Aquel atardecer pudo haber sido el mismo en cualquier otro lugar del planeta, pero el contexto íntimo y personal de cada ser humano es lo que nos hace verlos distintos a cada uno de ellos.

Después de escalar hasta la cima, yo estaba parado en medio de aquellos picos que parecían infinitos, y entonces surgió frente a mi un paisaje vigoroso, violento y salvaje, cargado de piedras y de nieves intrincadas, y de vientos fríos que castigaban las alturas retozando limpiamente a través de un cielo azul ceniza. Era el invierno.

Desde arriba, las distancias que veía en ese abismo parecían imposibles de ser cubiertas por el paso de un hombre, porque los caminos retorcidos y los pequeños valles verdes se encontraban siempre interrumpidos por imponentes paredes de granito gris, que se elevaban sobre el campo a intervalos irregulares, y reposaban allá abajo con el aspecto de jorobados y eternos monjes penitentes.
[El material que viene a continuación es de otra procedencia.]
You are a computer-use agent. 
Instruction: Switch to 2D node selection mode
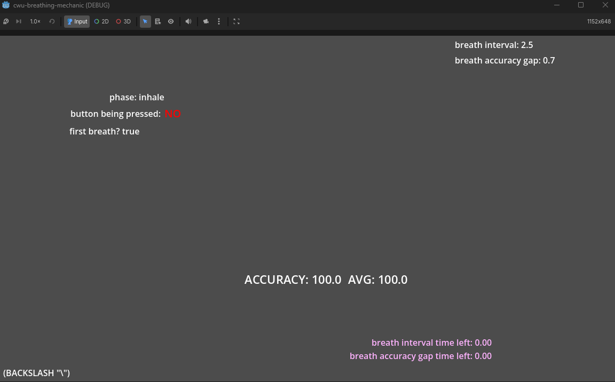[101, 21]
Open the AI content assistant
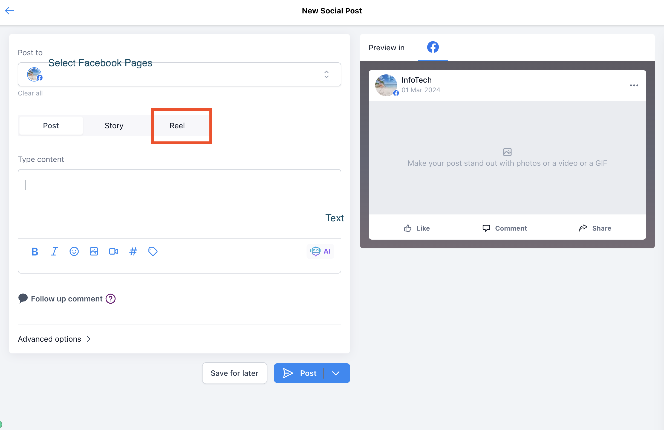Viewport: 664px width, 430px height. [x=320, y=251]
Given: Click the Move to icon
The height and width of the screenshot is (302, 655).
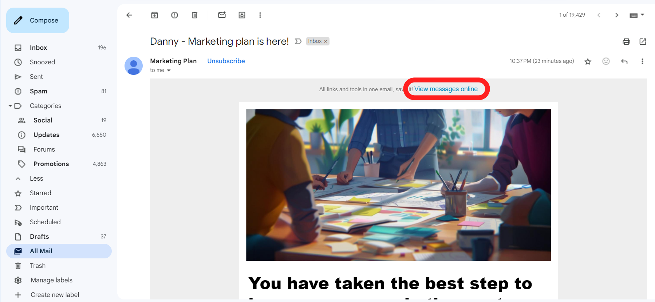Looking at the screenshot, I should pyautogui.click(x=242, y=15).
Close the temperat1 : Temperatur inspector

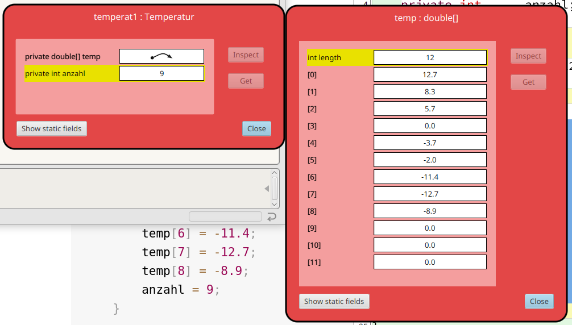coord(256,128)
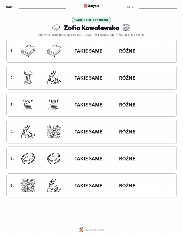Click the Data date line field

(x=158, y=7)
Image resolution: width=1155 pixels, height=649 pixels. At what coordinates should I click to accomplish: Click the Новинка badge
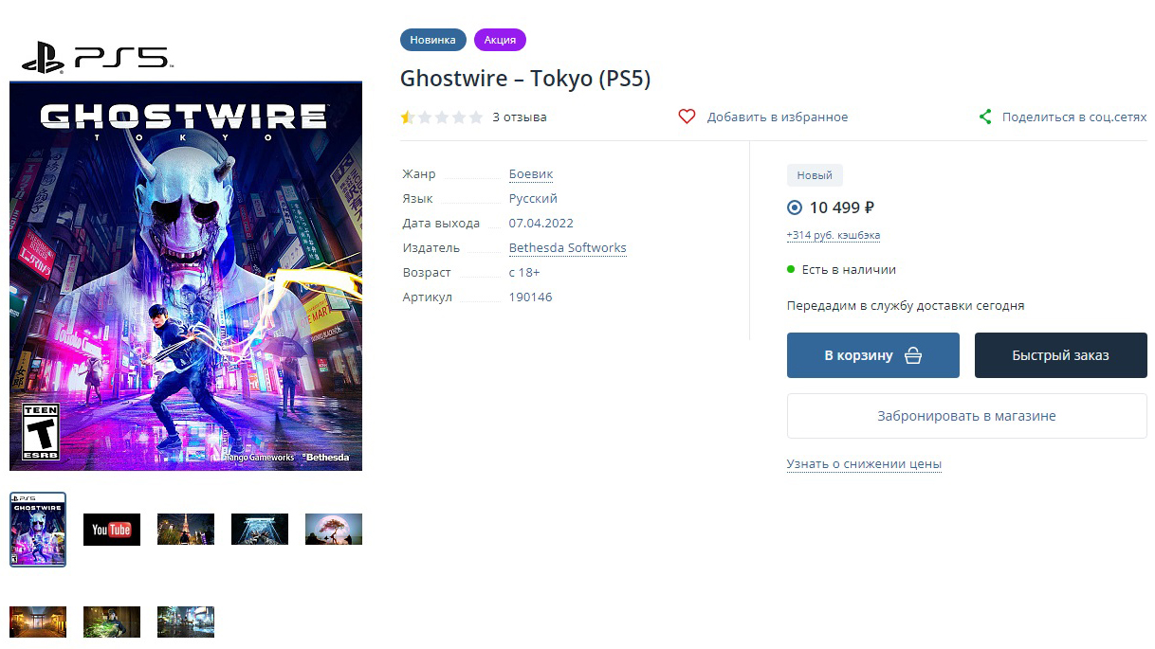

Entonces, a través de la apertura de una nube, pude ver la vieja patria helvética que se dibujaba mas abajo.

Era un país de casitas rurales hechas de madera, con ventanas pintadas de colores, casas escondidas en el fondo de jardines, con amplios establos y graneros donde reposaban las cosechas, la leña y el ganado.

Pero arriba, en la montaña, el viento azotaba duramente las rústicas mejillas de los hombres, y un frío descarnado golpeaba las cabañas de aquellos granjeros endurecidos.

La bandera roja y blanca de ese antiguo país se desplegó frente a mí, bailando en la brisa con elegancia, prendida a un mástil metálico.

Entonces contemplé aquellos picos devastados por el viento, y un viejo sentimiento de soledad militar me invadió nuevamente, por un momento pasajero.

Era una visión como después de una batalla, ese instante cuando incluso el paisaje cae herido tras el paso de las tropas.

Allá arriba, en el nuberío, descubrí regimientos y soldados, capillas de piedra, jardines de flores increíbles, animales de cuernos enormes, caballos al galope, aves de muchas alas, lagos que estallaban, espumas que volaban y mujeres que ondulaban y en el viento se ofrecían y en el viento se iban.

Y así fui aquella tarde un cazador de nubes, un simple perseguidor de esa belleza fugitiva.